[TML] Planets in binary systems

[Timothy Little]

On Sun, Mar 02, 2008 at 01:49:34PM -0500, Jerry W Barrington wrote:
>  I've pretty much concluded from my research that L1 will always be
> closer than L2 or L3, so just being able to find that one would be
> sufficient.  Since it's to be done by computer, I don't mind the
> math being a little ugly.

OK :-)

The L1/2/3 points are where the centripetal acceleration at a given
angular velocity is equal to the gravity from the two bodies.

So let r1,r2 be the orbital radii of the stars from the barycenter,
m1,m2 be their (known) masses, w be the fixed angular velocity of the
system, and R be the (unknown) radius of the L1 point from the
barycenter.  Label the bodies so that m1 < m2 (just so we know which
side of the barycenter L1 is on).

##############################

Prompt A> List every symbol that the forum reply on planets in binary systems defines for a quantity, along with what each one stands for.
Prompt B> Pick up the forum reply on planets in binary systems after its last sentence and carry the derivation of the L1 point forward in the same voice and notation.

Collected data>
##############################

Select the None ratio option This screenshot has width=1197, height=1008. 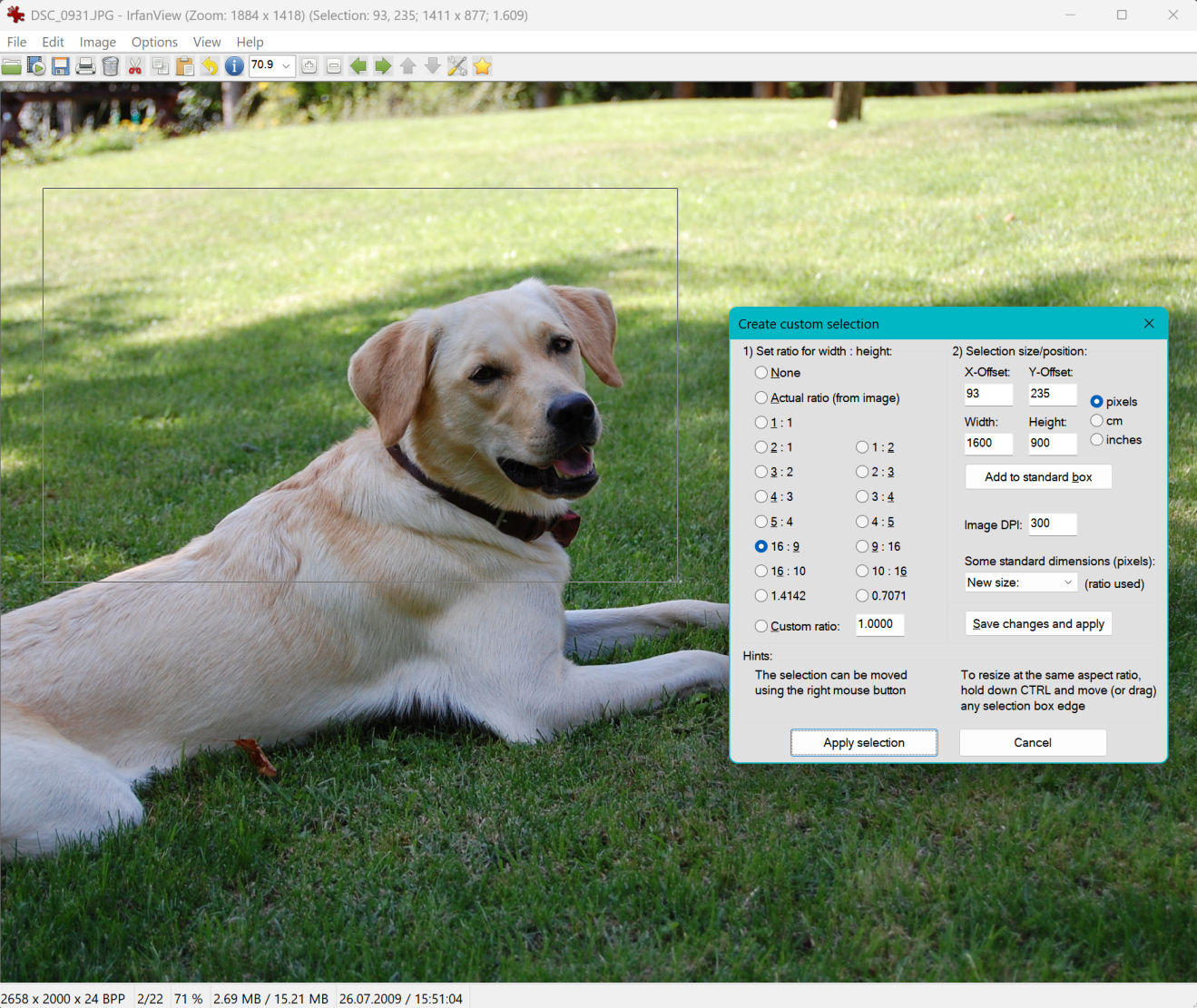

##############################

Answer A>
- r1, r2: the orbital radii of the stars from the barycenter
- m1, m2: the known masses of the stars
- w: the fixed angular velocity of the system
- R: the unknown radius of the L1 point from the barycenter

Answer B>
w^2 r1 = G m2 / (r1 + r2)^2
w^2 r2 = G m1 / (r1 + r2)^2
w^2 R = G m2 / (r2 + R)^2 - G m1 / (r1 - R)^2

The first two equations allow us to determine that r2/r1 = m1/m2, and
to make the math easier, let k = 1 + m1/m2.  Then G m2 = w^2 r1^3 k^2
and G m1 = w^2 r1^3 k^2 (k-1).

We're only interested in ratios of distance, so let's make the
substitution R = (1 - u) r1, so that u is the ratio between L1
distance from the smaller body and that body's orbital radius.
Then simplifying the last equation:

1 - u = k^2 / (k - u)^2 - k^2 (k - 1) / u^2

This can be multiplied out into a polynomial (so you don't have to
worry about dividing by zero):

k^2 (u^2 - (k - 1) (k - u)^2) - (1 - u) u^2 (k - u)^2 = 0

Unfortunately degree-5 polynomials generally don't have any formula
for exact solution in terms of common functions.  For any given value
of k it should be fairly easy to solve numerically for u, though.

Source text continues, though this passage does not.